3. Understanding the CluBCpG output data

3.1. Coverage output

The output from clubcpg-coverage looks like this:

clubcpg-coverage output

bin_id

n_reads

n_cpgs

chr19_61300

4

1

chr19_61400

4

2

chr19_89800

25

4

Each row represents 1 bin.

Note

A header row is shown on this table for clarity, however the real csv file generated will not have a header row.

  • bin_id

    Represents the unique bin in the genome. The underscore character (__) separates the chromosome and the genomic coordinate. The genomic coordiate represents the end-point of a bin.

    • ex: If --bin_size was set to 100, chr19_61300 would represent chr19:61200-61300

  • n_reads

    Number of reads which fully cover all CpGs within the bin

  • n_cpgs

    Number of CpGs within the bin

3.2. Cluster output

The output from clubcpg-cluster looks like this:

clubcpg-cluster output

bin_id

input_label

methylation

class_label

read_number

cpg_number

cpg_pattern

class_split

chr2_10700

AB

0.8333

0

6

6

1;1;1;1;1;0

A=5,B=1

chr2_10700

A

1

1

12

6

1;1;1;1;1;1

A=12

Each row represents 1 cluster.

  • bin_id

    Represents the unique bin in the genome. The underscore character (__) separates the chromosome and the genomic coordinate.
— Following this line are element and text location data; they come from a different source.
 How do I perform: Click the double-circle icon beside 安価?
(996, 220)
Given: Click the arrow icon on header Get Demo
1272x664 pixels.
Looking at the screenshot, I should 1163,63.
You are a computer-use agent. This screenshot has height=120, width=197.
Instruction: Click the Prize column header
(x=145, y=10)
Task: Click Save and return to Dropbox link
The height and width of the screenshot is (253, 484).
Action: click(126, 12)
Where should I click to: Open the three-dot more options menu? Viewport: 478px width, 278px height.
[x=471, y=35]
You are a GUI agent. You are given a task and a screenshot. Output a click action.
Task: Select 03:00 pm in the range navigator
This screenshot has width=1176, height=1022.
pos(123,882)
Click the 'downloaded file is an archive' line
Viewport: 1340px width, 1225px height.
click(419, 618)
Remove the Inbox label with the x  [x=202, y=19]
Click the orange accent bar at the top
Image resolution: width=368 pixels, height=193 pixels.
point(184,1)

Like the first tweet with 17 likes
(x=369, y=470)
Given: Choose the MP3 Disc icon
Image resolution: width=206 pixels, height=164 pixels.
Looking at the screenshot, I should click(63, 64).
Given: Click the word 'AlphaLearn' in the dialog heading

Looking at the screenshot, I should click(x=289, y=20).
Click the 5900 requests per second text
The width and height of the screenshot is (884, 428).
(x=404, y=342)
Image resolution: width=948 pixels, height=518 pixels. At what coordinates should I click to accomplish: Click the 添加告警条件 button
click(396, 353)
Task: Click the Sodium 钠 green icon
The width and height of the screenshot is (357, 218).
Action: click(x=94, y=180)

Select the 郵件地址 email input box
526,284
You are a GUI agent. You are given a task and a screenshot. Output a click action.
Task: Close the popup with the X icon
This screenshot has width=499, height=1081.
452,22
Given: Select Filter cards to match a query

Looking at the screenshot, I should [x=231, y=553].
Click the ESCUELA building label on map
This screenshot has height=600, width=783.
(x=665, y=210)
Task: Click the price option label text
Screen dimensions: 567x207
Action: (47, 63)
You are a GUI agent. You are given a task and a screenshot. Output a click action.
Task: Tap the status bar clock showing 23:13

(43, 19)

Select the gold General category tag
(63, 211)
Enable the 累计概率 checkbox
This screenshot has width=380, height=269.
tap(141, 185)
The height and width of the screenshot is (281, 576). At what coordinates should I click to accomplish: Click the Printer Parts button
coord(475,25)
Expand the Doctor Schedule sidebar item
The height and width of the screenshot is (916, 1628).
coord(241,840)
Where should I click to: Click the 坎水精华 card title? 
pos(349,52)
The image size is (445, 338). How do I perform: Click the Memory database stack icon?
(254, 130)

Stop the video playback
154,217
The genomic coordiate represents the end-point of a bin.

  • input_label

    Represents the input file this cluster was found in

    • Single-file mode
      • This will show the BAM file name specified with the -a flag.

    • Two-file mode:
      • A = Input BAM specified in the -a flag

      • B = Input BAM specified in the -b

      • AB = found in both input BAM files

  • methylation

    The methylation level of the CpG pattern found in this cluster

  • class_label

    A unique identifier for each cluster found within a given bin (only unique within a bin)

  • read_number

    The number of reads found within this cluster

  • cpg_number

    The number of CpGs in this cluster

  • cpg_pattern

    The methylation pattern of the cluster

    • 1 = methylated

    • 0 = unmethylated

  • class_split

    The breakdown of how many reads in a given cluster came from each input BAM.

    • Useful for AB clusters.

    • If cluster is A or B, this number will match the read_number column.

Warning

If clustering was performed with --remove_noise False (this is True by deafult) you may find clusters with a class_label of -1.

These represents noise reads, which are reads where a given CpG patterns was only observed ONCE.

The read_number column may be of interest to you, but the other columns do NOT represent true values. They will only represent one of the noise patterns found. These values may be set to null in future versions of CluBCpG.